Norman Lear was not impressed with his father’s old-fashioned stance on family values, so he created a grumpy, uncool hard hat who said everything wrong. “Fag” seemed to come out of Archie’s mouth almost once an episode. When a friend of Edith’s told Arch her husband cooks all the meals, he replied, “Aren’t you worried about how that looks?” She said, “Like I’m a bad wife?” and he goes, “No, like he’s a fag.” Instead of tsk-tsking Archie Bunker’s uncouth vocabulary, America laughed their heads off. Today the armchair in which he said his lines is a mainstay at the National Museum of American History. People loved Archie Bunker and hated Meathead because they knew boomer liberals were full of shit. Even Sammy Davis, Jr. was in the Bunker bunker. He recognized Archie’s vocabulary was that of a hard-working American who grew up in a rough neighborhood. Davis told him as much when he appeared on the show as himself back in 1972. Archie liked him too, eventually.

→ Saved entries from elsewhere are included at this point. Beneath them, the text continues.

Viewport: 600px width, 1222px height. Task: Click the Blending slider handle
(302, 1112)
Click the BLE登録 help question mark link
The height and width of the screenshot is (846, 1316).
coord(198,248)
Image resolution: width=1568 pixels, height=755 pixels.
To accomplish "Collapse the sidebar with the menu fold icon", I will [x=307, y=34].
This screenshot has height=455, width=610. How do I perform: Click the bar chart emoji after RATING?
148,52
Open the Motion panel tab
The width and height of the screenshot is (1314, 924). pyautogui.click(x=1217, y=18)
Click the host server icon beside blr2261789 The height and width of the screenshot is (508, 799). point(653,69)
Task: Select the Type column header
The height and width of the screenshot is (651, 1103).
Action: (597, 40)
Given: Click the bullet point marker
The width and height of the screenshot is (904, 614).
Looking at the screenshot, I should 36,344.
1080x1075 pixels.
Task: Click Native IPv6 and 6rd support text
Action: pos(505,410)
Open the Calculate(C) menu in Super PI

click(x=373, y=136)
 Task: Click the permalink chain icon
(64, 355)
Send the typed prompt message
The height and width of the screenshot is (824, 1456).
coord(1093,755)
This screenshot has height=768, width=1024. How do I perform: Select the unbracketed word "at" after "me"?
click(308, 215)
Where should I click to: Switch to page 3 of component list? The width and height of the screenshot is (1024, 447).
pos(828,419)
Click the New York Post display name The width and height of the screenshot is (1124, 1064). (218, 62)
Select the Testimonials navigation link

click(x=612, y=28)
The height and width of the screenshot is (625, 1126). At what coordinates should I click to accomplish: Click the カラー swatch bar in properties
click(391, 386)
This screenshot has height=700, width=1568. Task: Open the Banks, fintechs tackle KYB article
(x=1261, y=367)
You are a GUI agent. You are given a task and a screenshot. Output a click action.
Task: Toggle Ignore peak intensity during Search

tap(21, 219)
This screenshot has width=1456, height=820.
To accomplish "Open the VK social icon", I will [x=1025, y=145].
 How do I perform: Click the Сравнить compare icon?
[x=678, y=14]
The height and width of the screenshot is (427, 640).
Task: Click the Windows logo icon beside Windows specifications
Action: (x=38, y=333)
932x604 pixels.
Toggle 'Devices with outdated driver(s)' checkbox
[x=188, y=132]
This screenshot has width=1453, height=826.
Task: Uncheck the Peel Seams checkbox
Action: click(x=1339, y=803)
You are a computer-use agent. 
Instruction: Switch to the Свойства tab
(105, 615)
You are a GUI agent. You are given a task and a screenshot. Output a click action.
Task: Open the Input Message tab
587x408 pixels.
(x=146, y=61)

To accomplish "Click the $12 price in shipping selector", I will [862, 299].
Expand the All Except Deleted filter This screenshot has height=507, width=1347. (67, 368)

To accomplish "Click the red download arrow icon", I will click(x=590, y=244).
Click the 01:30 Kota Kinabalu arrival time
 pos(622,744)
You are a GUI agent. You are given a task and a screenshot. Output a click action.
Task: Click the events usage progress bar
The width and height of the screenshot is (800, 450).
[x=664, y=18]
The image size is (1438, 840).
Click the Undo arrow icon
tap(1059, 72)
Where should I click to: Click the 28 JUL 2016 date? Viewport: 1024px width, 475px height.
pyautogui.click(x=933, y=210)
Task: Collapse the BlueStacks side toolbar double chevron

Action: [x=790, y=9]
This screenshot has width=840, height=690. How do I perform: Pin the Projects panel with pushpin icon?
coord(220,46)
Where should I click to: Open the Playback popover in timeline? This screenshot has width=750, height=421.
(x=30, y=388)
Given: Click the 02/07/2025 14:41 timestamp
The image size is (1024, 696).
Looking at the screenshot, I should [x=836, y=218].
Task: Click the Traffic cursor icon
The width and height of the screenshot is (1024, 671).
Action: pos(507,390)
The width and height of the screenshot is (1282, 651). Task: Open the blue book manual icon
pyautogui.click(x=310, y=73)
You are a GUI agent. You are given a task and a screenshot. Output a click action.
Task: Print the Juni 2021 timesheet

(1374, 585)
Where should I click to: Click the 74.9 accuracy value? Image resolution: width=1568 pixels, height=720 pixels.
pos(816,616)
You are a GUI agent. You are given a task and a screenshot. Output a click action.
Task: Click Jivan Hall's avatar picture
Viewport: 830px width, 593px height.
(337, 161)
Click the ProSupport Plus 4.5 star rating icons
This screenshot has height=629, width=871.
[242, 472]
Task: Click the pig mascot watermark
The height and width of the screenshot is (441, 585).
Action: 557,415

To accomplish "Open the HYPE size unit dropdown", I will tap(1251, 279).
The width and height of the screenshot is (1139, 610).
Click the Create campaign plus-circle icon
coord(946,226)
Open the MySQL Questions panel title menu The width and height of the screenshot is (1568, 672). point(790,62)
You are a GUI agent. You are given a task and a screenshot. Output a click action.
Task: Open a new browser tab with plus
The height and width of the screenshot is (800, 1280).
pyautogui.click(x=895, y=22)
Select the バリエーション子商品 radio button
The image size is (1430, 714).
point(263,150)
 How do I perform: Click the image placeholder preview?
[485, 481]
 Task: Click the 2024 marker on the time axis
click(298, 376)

While Meathead took classes in “My Father-in-Law is Wrong About Everything,” his father-in-law was down at the docks busting his ass or risking his life driving a cab in New York City. He did this to put a roof over all of his family, including his smug son-in-law. I met an immigrant car service driver recently who pulls in almost $200K a year. He does this by driving from 8AM to midnight seven days a week (he showed me his pay stubs). I’d like to see one of these modern Meatheads try that for a week. America knows that the Archie Bunkers are the ones we can rely on.